Recast every line of these items as a JSON list of strings, one string per line, leaving out blank lines.

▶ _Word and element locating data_
◇ ◇ ◇ ◇ ◇
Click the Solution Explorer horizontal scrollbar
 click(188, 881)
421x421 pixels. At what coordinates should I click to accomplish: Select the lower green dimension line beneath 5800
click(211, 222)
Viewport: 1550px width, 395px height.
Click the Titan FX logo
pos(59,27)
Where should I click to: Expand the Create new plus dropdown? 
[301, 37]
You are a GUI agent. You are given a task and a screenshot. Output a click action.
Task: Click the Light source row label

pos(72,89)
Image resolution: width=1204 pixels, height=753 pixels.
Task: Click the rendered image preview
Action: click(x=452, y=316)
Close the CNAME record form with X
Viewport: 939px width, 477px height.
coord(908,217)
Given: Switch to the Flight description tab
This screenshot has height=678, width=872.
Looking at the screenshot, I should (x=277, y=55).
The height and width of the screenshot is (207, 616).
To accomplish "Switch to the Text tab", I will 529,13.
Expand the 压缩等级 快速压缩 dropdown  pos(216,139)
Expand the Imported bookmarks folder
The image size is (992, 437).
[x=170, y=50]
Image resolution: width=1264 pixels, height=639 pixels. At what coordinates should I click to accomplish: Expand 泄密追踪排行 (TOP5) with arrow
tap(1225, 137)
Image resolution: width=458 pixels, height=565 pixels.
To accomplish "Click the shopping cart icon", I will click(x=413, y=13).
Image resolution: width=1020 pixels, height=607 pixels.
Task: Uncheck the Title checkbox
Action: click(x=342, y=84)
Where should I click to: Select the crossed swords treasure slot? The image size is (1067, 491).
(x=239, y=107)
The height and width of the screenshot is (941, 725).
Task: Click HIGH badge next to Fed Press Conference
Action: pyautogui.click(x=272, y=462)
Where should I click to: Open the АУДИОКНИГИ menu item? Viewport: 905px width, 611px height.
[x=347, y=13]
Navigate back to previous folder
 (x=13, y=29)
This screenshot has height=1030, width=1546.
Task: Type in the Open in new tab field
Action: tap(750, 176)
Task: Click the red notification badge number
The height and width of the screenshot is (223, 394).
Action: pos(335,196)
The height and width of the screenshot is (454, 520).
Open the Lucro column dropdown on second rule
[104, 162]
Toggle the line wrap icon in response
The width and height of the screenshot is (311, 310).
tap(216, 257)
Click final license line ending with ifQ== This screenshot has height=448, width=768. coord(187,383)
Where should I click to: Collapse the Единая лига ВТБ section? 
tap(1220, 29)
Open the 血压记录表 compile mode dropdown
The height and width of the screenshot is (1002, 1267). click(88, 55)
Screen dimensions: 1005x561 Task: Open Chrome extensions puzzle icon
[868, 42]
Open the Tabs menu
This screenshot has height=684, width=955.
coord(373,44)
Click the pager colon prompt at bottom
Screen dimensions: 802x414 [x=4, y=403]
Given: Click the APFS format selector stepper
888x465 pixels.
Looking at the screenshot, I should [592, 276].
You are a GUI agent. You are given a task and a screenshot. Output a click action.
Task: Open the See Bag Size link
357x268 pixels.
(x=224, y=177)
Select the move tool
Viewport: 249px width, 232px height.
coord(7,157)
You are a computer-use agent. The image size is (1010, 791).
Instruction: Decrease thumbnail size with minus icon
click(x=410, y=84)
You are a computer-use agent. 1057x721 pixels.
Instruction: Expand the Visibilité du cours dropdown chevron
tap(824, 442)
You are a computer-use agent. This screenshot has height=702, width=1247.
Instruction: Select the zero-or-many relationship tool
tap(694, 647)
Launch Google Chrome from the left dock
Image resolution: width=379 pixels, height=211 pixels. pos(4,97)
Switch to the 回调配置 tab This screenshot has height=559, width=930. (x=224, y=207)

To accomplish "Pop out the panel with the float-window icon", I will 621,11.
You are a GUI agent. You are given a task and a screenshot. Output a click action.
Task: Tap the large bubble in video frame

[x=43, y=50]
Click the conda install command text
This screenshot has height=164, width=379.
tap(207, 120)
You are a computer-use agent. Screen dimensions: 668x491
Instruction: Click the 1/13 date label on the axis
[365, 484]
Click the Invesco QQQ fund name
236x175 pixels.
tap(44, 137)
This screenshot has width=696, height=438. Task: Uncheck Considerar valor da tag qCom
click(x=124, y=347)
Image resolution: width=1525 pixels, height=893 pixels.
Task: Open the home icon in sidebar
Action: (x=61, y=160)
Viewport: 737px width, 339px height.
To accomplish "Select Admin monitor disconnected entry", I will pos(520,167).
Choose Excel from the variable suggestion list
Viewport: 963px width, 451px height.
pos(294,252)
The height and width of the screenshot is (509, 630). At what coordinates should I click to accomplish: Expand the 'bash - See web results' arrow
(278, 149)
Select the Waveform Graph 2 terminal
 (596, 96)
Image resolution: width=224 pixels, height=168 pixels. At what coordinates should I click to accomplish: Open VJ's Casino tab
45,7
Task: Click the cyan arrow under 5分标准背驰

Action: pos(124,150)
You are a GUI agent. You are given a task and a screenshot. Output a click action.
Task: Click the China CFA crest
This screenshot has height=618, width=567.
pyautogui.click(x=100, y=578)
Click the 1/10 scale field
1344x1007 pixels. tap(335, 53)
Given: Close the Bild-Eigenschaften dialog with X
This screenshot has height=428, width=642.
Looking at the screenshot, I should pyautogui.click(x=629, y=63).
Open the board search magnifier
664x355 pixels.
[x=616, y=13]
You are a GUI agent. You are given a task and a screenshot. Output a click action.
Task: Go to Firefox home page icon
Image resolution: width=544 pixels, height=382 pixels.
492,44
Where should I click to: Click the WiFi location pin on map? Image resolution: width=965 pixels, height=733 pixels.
◇ ◇ ◇ ◇ ◇
▶ _The result_
[
  "Click the Solution Explorer horizontal scrollbar",
  " click(188, 881)",
  "421x421 pixels. At what coordinates should I click to accomplish: Select the lower green dimension line beneath 5800",
  "click(211, 222)",
  "Viewport: 1550px width, 395px height.",
  "Click the Titan FX logo",
  "pos(59,27)",
  "Where should I click to: Expand the Create new plus dropdown? ",
  "[301, 37]",
  "You are a GUI agent. You are given a task and a screenshot. Output a click action.",
  "Task: Click the Light source row label",
  "pos(72,89)",
  "Image resolution: width=1204 pixels, height=753 pixels.",
  "Task: Click the rendered image preview",
  "Action: click(x=452, y=316)",
  "Close the CNAME record form with X",
  "Viewport: 939px width, 477px height.",
  "coord(908,217)",
  "Given: Switch to the Flight description tab",
  "This screenshot has height=678, width=872.",
  "Looking at the screenshot, I should (x=277, y=55).",
  "The height and width of the screenshot is (207, 616).",
  "To accomplish \"Switch to the Text tab\", I will 529,13.",
  "Expand the 压缩等级 快速压缩 dropdown  pos(216,139)",
  "Expand the Imported bookmarks folder",
  "The image size is (992, 437).",
  "[x=170, y=50]",
  "Image resolution: width=1264 pixels, height=639 pixels. At what coordinates should I click to accomplish: Expand 泄密追踪排行 (TOP5) with arrow",
  "tap(1225, 137)",
  "Image resolution: width=458 pixels, height=565 pixels.",
  "To accomplish \"Click the shopping cart icon\", I will click(x=413, y=13).",
  "Image resolution: width=1020 pixels, height=607 pixels.",
  "Task: Uncheck the Title checkbox",
  "Action: click(x=342, y=84)",
  "Where should I click to: Select the crossed swords treasure slot? The image size is (1067, 491).",
  "(x=239, y=107)",
  "The height and width of the screenshot is (941, 725).",
  "Task: Click HIGH badge next to Fed Press Conference",
  "Action: pyautogui.click(x=272, y=462)",
  "Where should I click to: Open the АУДИОКНИГИ menu item? Viewport: 905px width, 611px height.",
  "[x=347, y=13]",
  "Navigate back to previous folder",
  " (x=13, y=29)",
  "This screenshot has height=1030, width=1546.",
  "Task: Type in the Open in new tab field",
  "Action: tap(750, 176)",
  "Task: Click the red notification badge number",
  "The height and width of the screenshot is (223, 394).",
  "Action: pos(335,196)",
  "The height and width of the screenshot is (454, 520).",
  "Open the Lucro column dropdown on second rule",
  "[104, 162]",
  "Toggle the line wrap icon in response",
  "The width and height of the screenshot is (311, 310).",
  "tap(216, 257)",
  "Click final license line ending with ifQ== This screenshot has height=448, width=768. coord(187,383)",
  "Where should I click to: Collapse the Единая лига ВТБ section? ",
  "tap(1220, 29)",
  "Open the 血压记录表 compile mode dropdown",
  "The height and width of the screenshot is (1002, 1267). click(88, 55)",
  "Screen dimensions: 1005x561 Task: Open Chrome extensions puzzle icon",
  "[868, 42]",
  "Open the Tabs menu",
  "This screenshot has height=684, width=955.",
  "coord(373,44)",
  "Click the pager colon prompt at bottom",
  "Screen dimensions: 802x414 [x=4, y=403]",
  "Given: Click the APFS format selector stepper",
  "888x465 pixels.",
  "Looking at the screenshot, I should [592, 276].",
  "You are a GUI agent. You are given a task and a screenshot. Output a click action.",
  "Task: Open the See Bag Size link",
  "357x268 pixels.",
  "(x=224, y=177)",
  "Select the move tool",
  "Viewport: 249px width, 232px height.",
  "coord(7,157)",
  "You are a computer-use agent. The image size is (1010, 791).",
  "Instruction: Decrease thumbnail size with minus icon",
  "click(x=410, y=84)",
  "You are a computer-use agent. 1057x721 pixels.",
  "Instruction: Expand the Visibilité du cours dropdown chevron",
  "tap(824, 442)",
  "You are a computer-use agent. This screenshot has height=702, width=1247.",
  "Instruction: Select the zero-or-many relationship tool",
  "tap(694, 647)",
  "Launch Google Chrome from the left dock",
  "Image resolution: width=379 pixels, height=211 pixels. pos(4,97)",
  "Switch to the 回调配置 tab This screenshot has height=559, width=930. (x=224, y=207)",
  "To accomplish \"Pop out the panel with the float-window icon\", I will 621,11.",
  "You are a GUI agent. You are given a task and a screenshot. Output a click action.",
  "Task: Tap the large bubble in video frame",
  "[x=43, y=50]",
  "Click the conda install command text",
  "This screenshot has height=164, width=379.",
  "tap(207, 120)",
  "You are a computer-use agent. Screen dimensions: 668x491",
  "Instruction: Click the 1/13 date label on the axis",
  "[365, 484]",
  "Click the Invesco QQQ fund name",
  "236x175 pixels.",
  "tap(44, 137)",
  "This screenshot has width=696, height=438. Task: Uncheck Considerar valor da tag qCom",
  "click(x=124, y=347)",
  "Image resolution: width=1525 pixels, height=893 pixels.",
  "Task: Open the home icon in sidebar",
  "Action: (x=61, y=160)",
  "Viewport: 737px width, 339px height.",
  "To accomplish \"Select Admin monitor disconnected entry\", I will pos(520,167).",
  "Choose Excel from the variable suggestion list",
  "Viewport: 963px width, 451px height.",
  "pos(294,252)",
  "The height and width of the screenshot is (509, 630). At what coordinates should I click to accomplish: Expand the 'bash - See web results' arrow",
  "(278, 149)",
  "Select the Waveform Graph 2 terminal",
  " (596, 96)",
  "Image resolution: width=224 pixels, height=168 pixels. At what coordinates should I click to accomplish: Open VJ's Casino tab",
  "45,7",
  "Task: Click the cyan arrow under 5分标准背驰",
  "Action: pos(124,150)",
  "You are a GUI agent. You are given a task and a screenshot. Output a click action.",
  "Task: Click the China CFA crest",
  "This screenshot has height=618, width=567.",
  "pyautogui.click(x=100, y=578)",
  "Click the 1/10 scale field",
  "1344x1007 pixels. tap(335, 53)",
  "Given: Close the Bild-Eigenschaften dialog with X",
  "This screenshot has height=428, width=642.",
  "Looking at the screenshot, I should pyautogui.click(x=629, y=63).",
  "Open the board search magnifier",
  "664x355 pixels.",
  "[x=616, y=13]",
  "You are a GUI agent. You are given a task and a screenshot. Output a click action.",
  "Task: Go to Firefox home page icon",
  "Image resolution: width=544 pixels, height=382 pixels.",
  "492,44",
  "Where should I click to: Click the WiFi location pin on map? Image resolution: width=965 pixels, height=733 pixels."
]